Researcher-1 who is blind to patients' allocation group will perform the baseline
assessments. The researcher -2 will determine the maximum tolerable level of stimulation. The
researcher-2 will demonstrate to the participant and \or the carer how to apply the
stimulation and will instruct the participant. The participant will revive the first
intervention in the Royal Hallamshire Hospital under supervision of researcher-2. The
researcher-2 will then issue the participants in Group-2 ( SBS) with Shefstim and six
multichannel electrodes. He \she will instruct each participant to change the electrode once
every 3 days. On the 15th day the researcher-2 will visit them at home and issue further 6
multichannel electrodes and collect back the previous set. At the end of week 4, the patient
will come to Royal Hallamshire Hospital.
The researcher-2 will collect all the electrodes and the equipment back. The researcher-1
will do all the outcome assessments.
Phase 2: No intervention period of two weeks.
Phase 3: Group-1 to receive SBS, or Group-2 to receive TENS, for 60 minutes each day for four
weeks.
The first session of SBS and TENS will take place in Royal Hallamshire Hospital.

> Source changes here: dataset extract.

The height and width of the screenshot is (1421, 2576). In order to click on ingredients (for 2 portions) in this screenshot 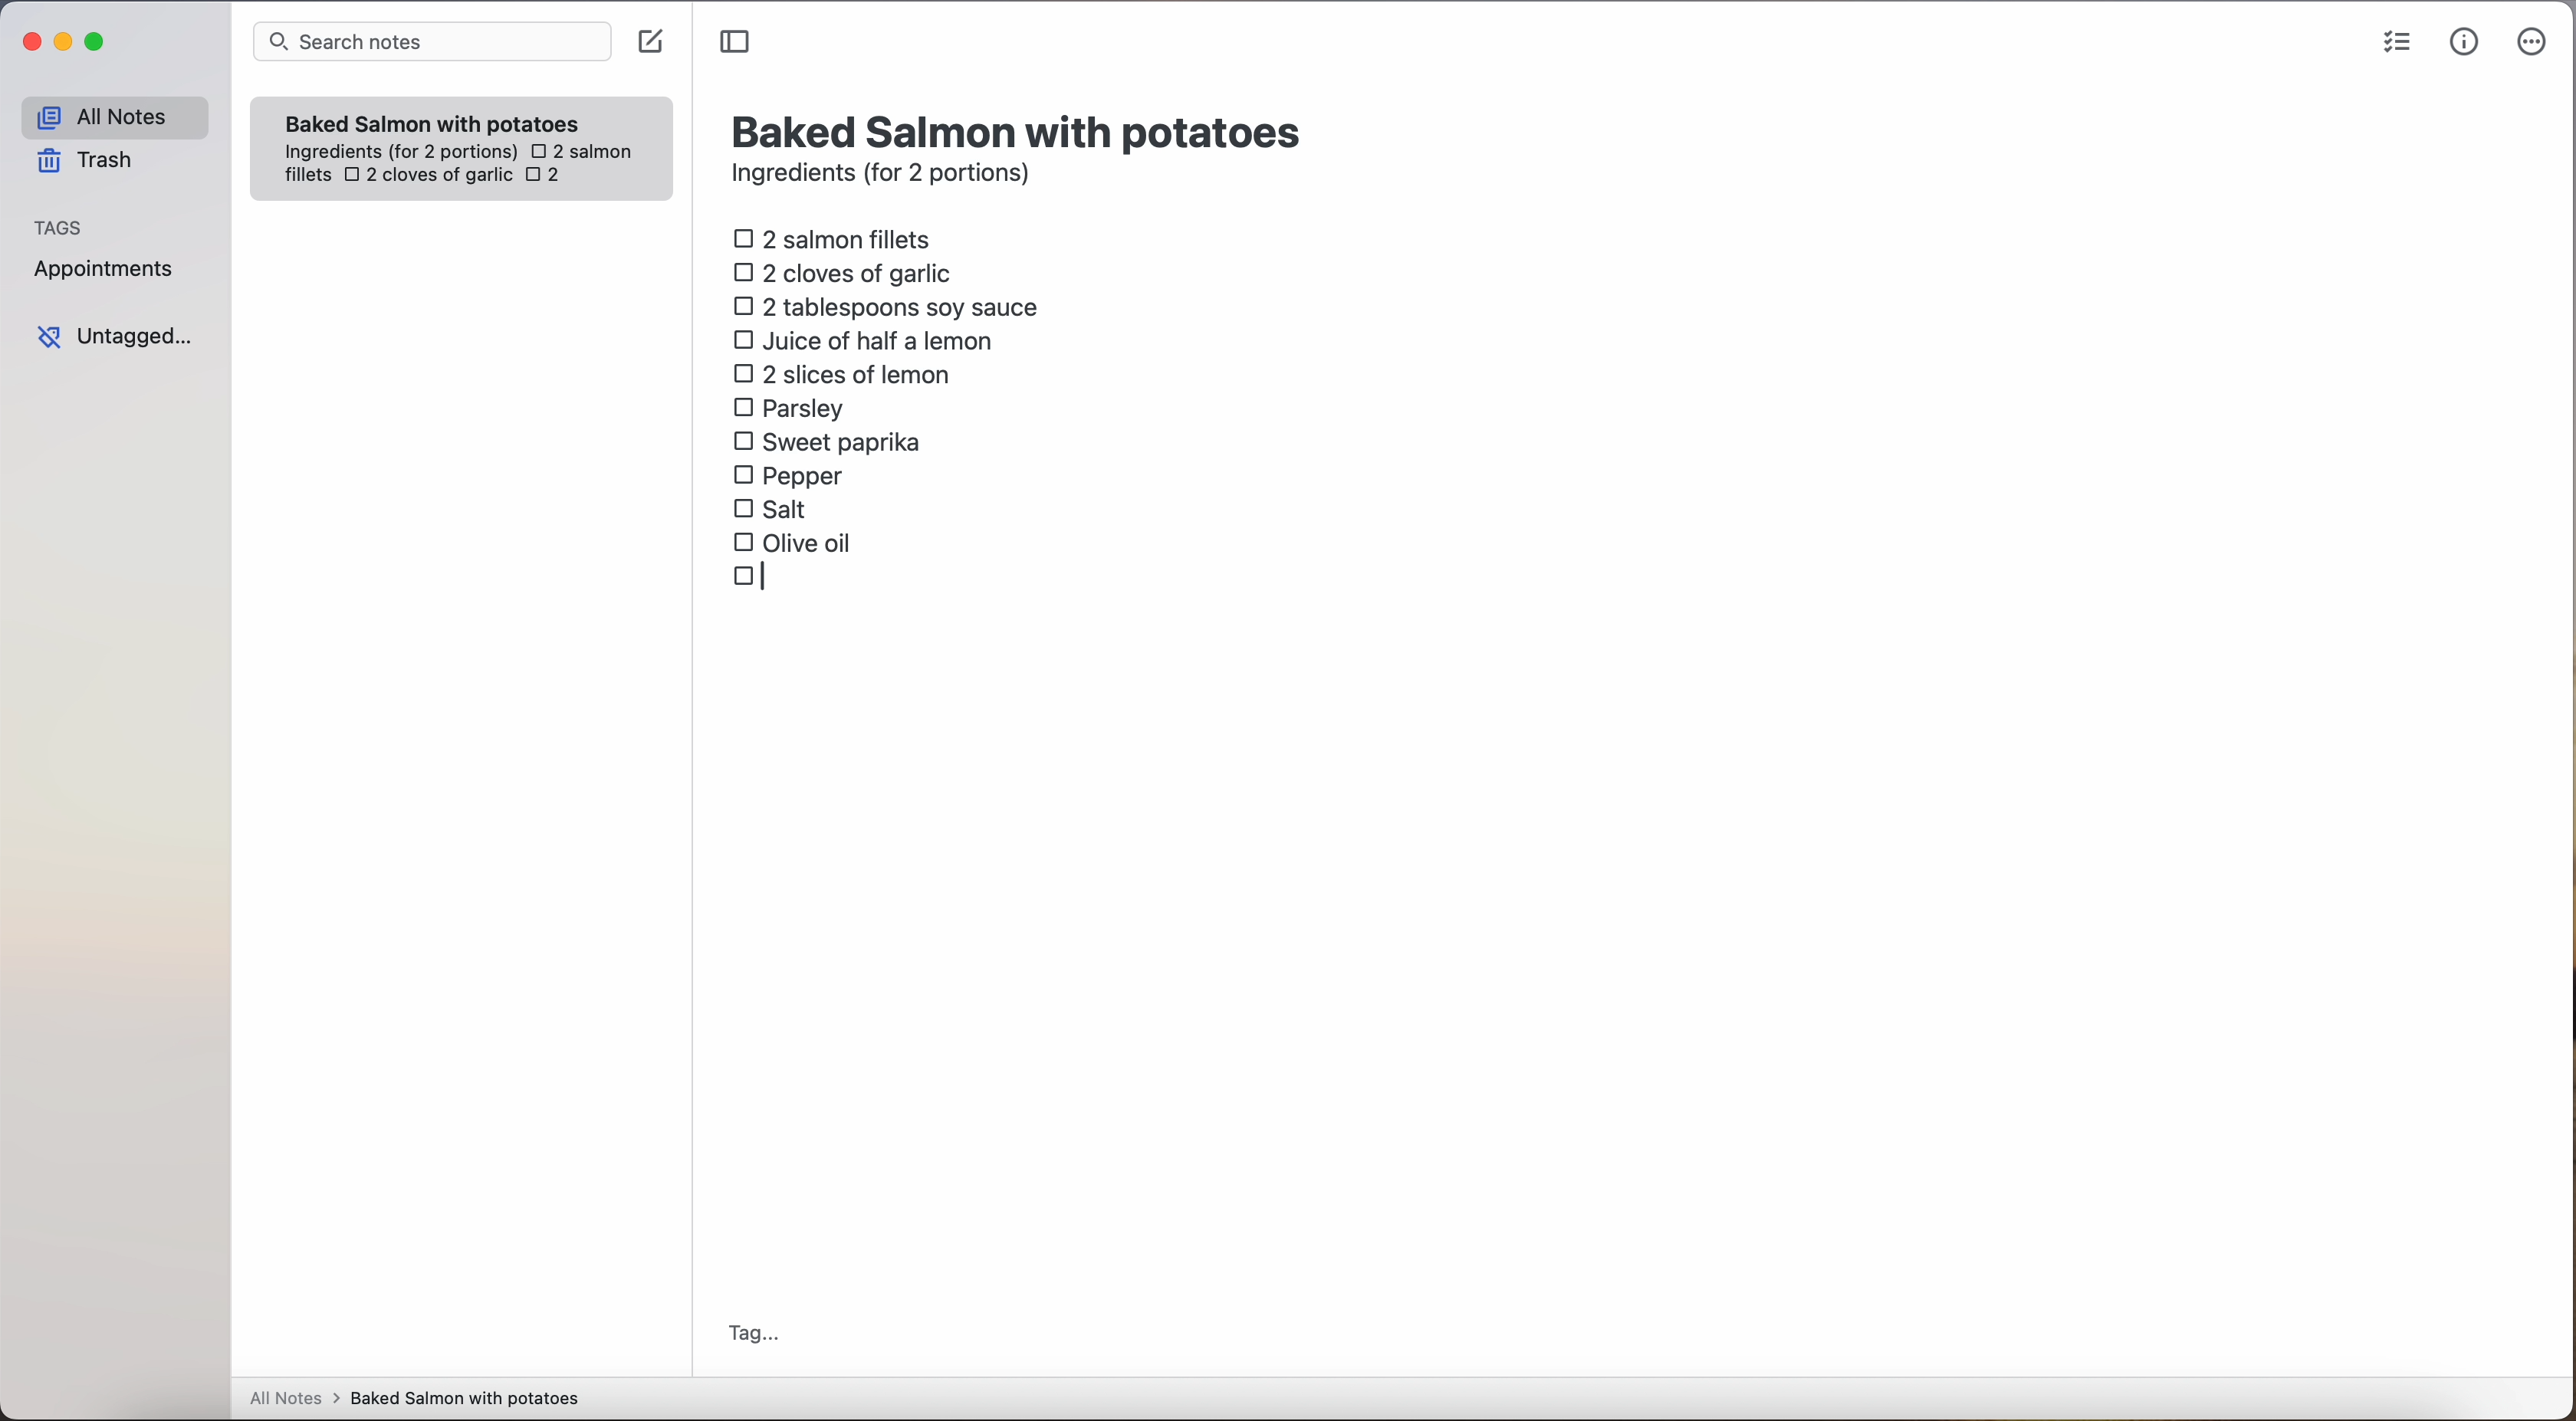, I will do `click(887, 176)`.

SBS group: We will use the stimulation techniques tested out in our previous study. Electrode
arrays will be worn over the affected arm with stimulation applied over the extensor aspect
of the upper arm. At the start of first session, stimulation will be increased over the
arrays until movement is first observed. The stimulation level will then be set at 90% of
this value, or the maximum tolerable if pain is reported and the value recorded. Stimulation
will continue at this level moving around the array electrodes with a pseudo-random pattern
for 60 minutes daily for 4 weeks. TENS group: We will use the stimulation techniques tested
out in the previous studies, including our trial. Two surface electrodes will be placed over
the radial nerve in radial grove. The intensity of stimulation will be set to 90% of the
motor threshold. TENS will be applied for 60 minutes daily for 4 weeks.